Task to complete: Begin at the line where "This screenshot has height=442, width=452." appears and reproduce exactly every line through the end of the data below, both included, skipping pictures.

Records supplied:
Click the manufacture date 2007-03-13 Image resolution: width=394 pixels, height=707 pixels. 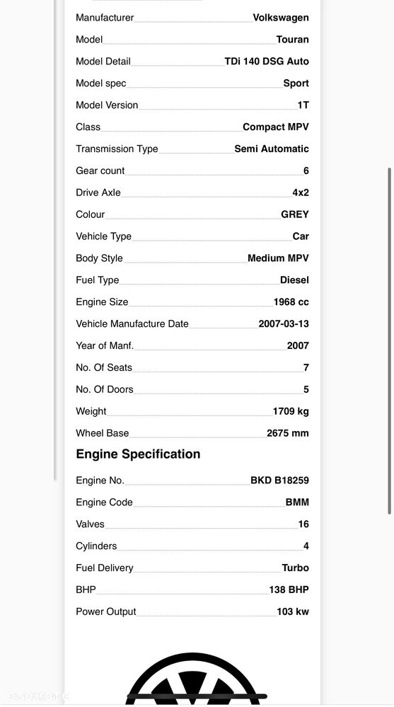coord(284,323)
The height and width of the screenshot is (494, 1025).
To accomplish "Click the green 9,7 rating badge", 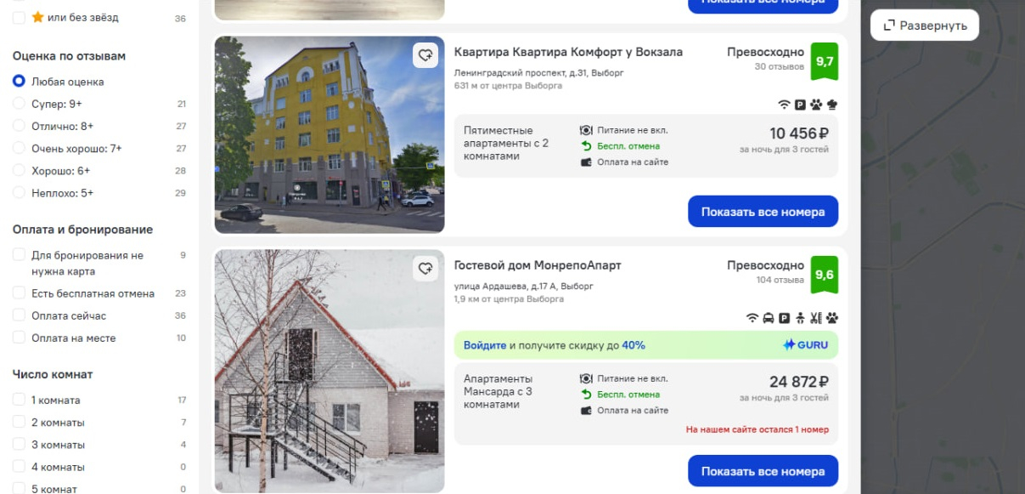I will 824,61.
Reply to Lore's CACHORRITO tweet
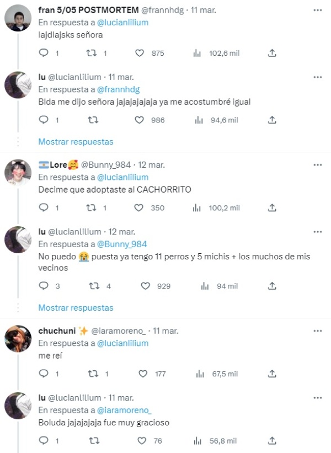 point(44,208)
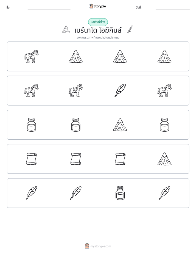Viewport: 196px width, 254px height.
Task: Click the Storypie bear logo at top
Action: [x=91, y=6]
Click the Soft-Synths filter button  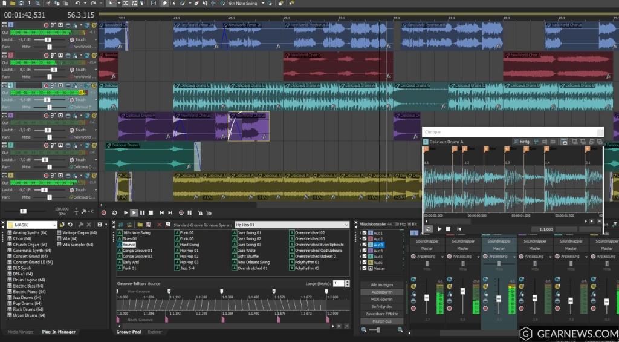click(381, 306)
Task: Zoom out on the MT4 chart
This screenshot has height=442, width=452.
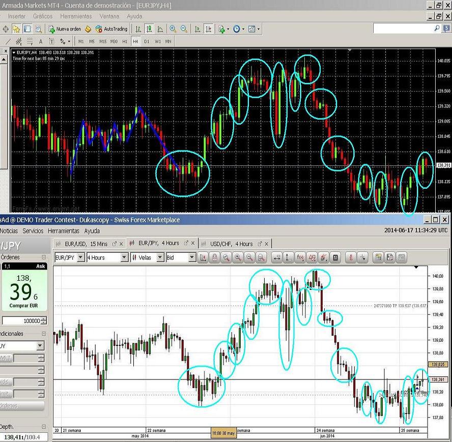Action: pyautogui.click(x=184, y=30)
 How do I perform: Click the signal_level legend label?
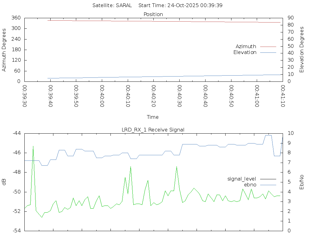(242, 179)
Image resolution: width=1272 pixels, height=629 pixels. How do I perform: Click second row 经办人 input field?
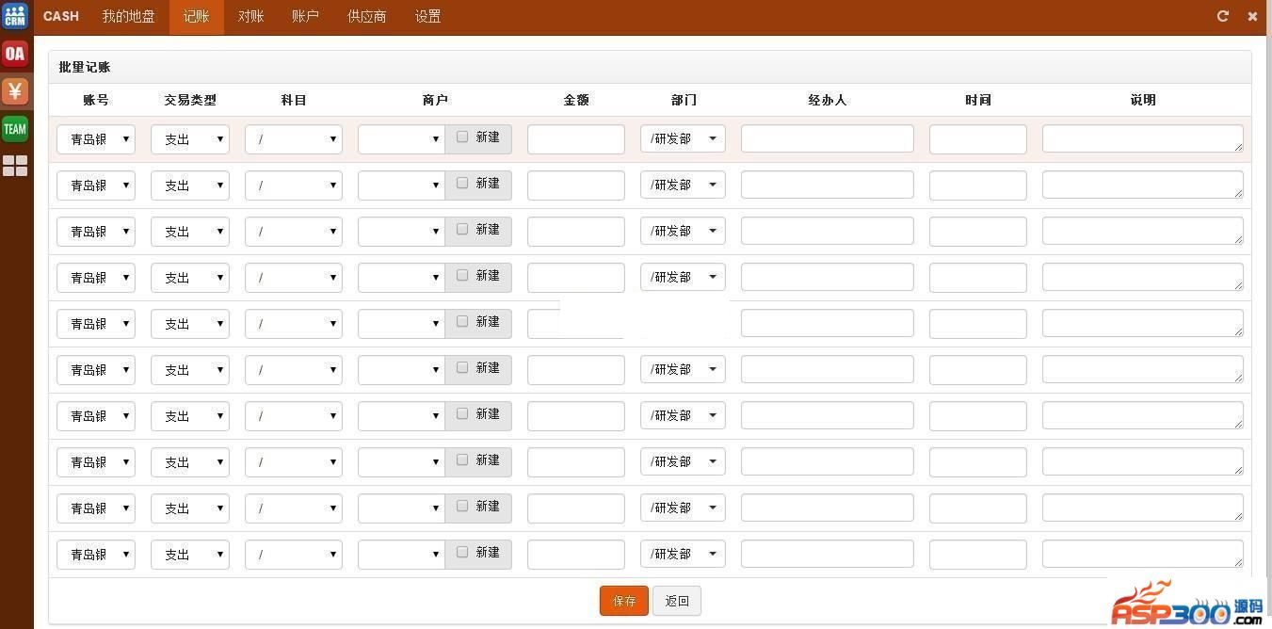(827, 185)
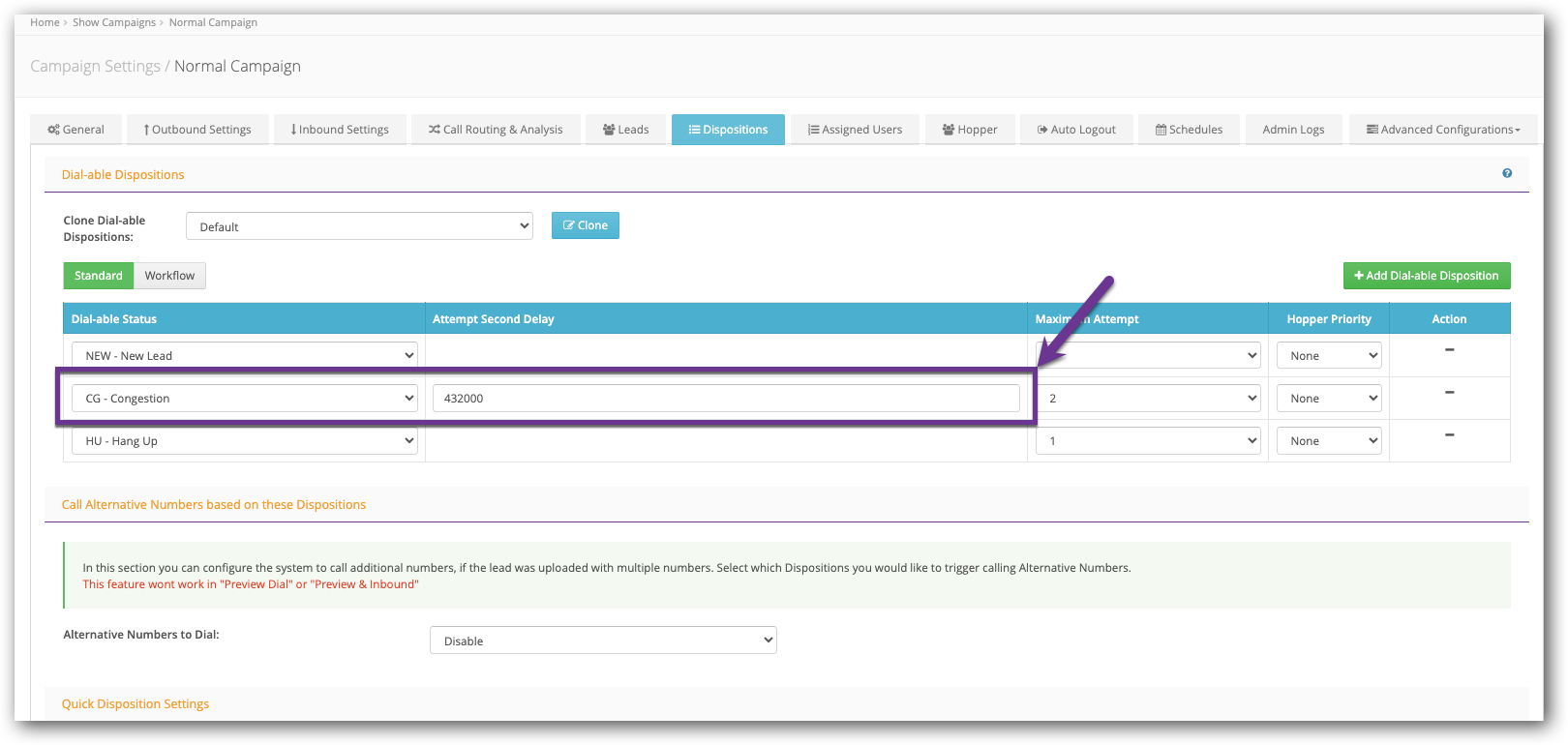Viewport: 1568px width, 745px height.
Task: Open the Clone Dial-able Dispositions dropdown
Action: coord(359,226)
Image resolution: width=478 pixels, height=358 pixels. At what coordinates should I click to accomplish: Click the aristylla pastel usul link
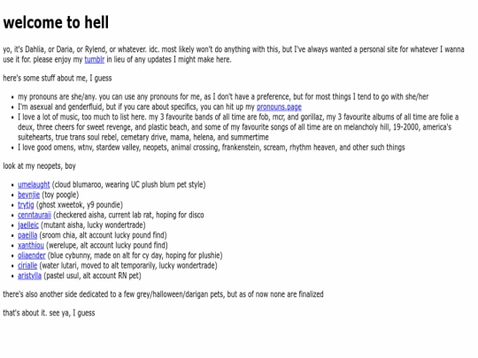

Exercise solution:
This screenshot has height=442, width=452.
Action: pyautogui.click(x=184, y=30)
 How do I perform: Click the signal_level legend label?
(242, 179)
Image resolution: width=1272 pixels, height=629 pixels. How do I perform: Click second row 经办人 input field?
(827, 185)
Viewport: 1568px width, 745px height.
Task: Open the Clone Dial-able Dispositions dropdown
Action: coord(359,226)
Image resolution: width=478 pixels, height=358 pixels. At what coordinates should I click to accomplish: Click the aristylla pastel usul link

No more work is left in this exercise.